The Manitoba City of Brandon’s mayor is praising water workers who have been sacrificing time with their families during the pandemic to live on-site at the city’s water treatment facility 24-7 to ensure the safe production of potable water for residents, institutions and businesses.
The City activated its Water Treatment Facility Pandemic Preparedness Plan in late March, and municipal officials say they have now moved to a second sequestered crew for the facility, while 14 additional water treatment facility and maintenance staff remain on the job outside the facility.
Brandon Mayor Rick Chrest said the water workers living on-site “stepped up and put the comfort and security of their own lives on hold in order to ensure that our community’s supply of safe, potable water remains uninterrupted.”
The City’s Facebook post about the sequestered water workers is filled with comments from the community thanking the workers for their sacrifice.

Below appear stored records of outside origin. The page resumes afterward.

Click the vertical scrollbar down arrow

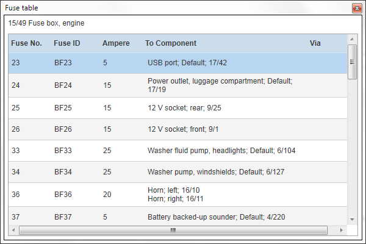click(x=352, y=220)
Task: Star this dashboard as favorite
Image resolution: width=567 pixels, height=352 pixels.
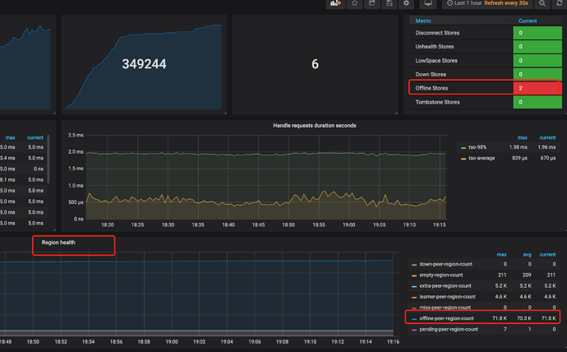Action: (x=355, y=4)
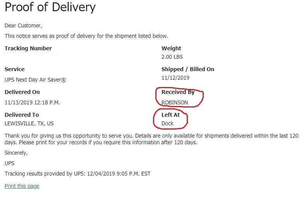The width and height of the screenshot is (306, 203).
Task: Click the Delivered To label
Action: click(x=22, y=115)
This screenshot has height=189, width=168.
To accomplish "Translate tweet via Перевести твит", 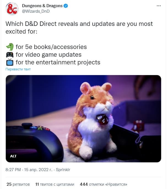I will click(18, 69).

City of Brandon water treatment facility operator Alan Howe says he and the other operators who were part of the first live-in crew at the plant are now excited to be home with their families, but were also surprised at how fast four weeks of confinement flew by.
“We all very much appreciated the abundance of food and entertainment provided to us by the City of Brandon,” Howe said in a statement to media. “We had an adjustment period at the beginning, but felt comfortable in our surroundings at the end. If asked to come back into the facility for another sequestration, we all would say ‘yes,’” he added.
Other water workers have also been living on-site at facilities during the pandemic.
To ensure an adequate complement of maintenance staff for the second shift of the on-site team, City of Brandon municipal water treatment facility maintenance worker Dustin Maxwell was released from the plant early from the first team and was able to spend a week at home in isolation before returning to the facility for the second shift now underway.
Maxwell describes his time confined in the facility as a “comfortably stressful state,” adding, “we did miss our families, but we are glad to do our part.”
Brandon general manager of operations and city engineer Patrick Pulak told media that the City will “continue to offer whatever supports are required by the families of sequestered staff.”
Pulak added that it is very important for the community to understand that the COVID-19 virus cannot be contracted via the water supply, and that the on-site living plan is strictly to ensure the health of the facility’s operators.
“As residual chlorine in the water leaving our treatment facility serves to kill any such viruses, we want to assure residents that the water coming from their tap in their home continues to be the same safe supply of water we have always produced,” Pulak notes.
The Brandon Water Treatment Plant underwent substantial upgrades in 2019.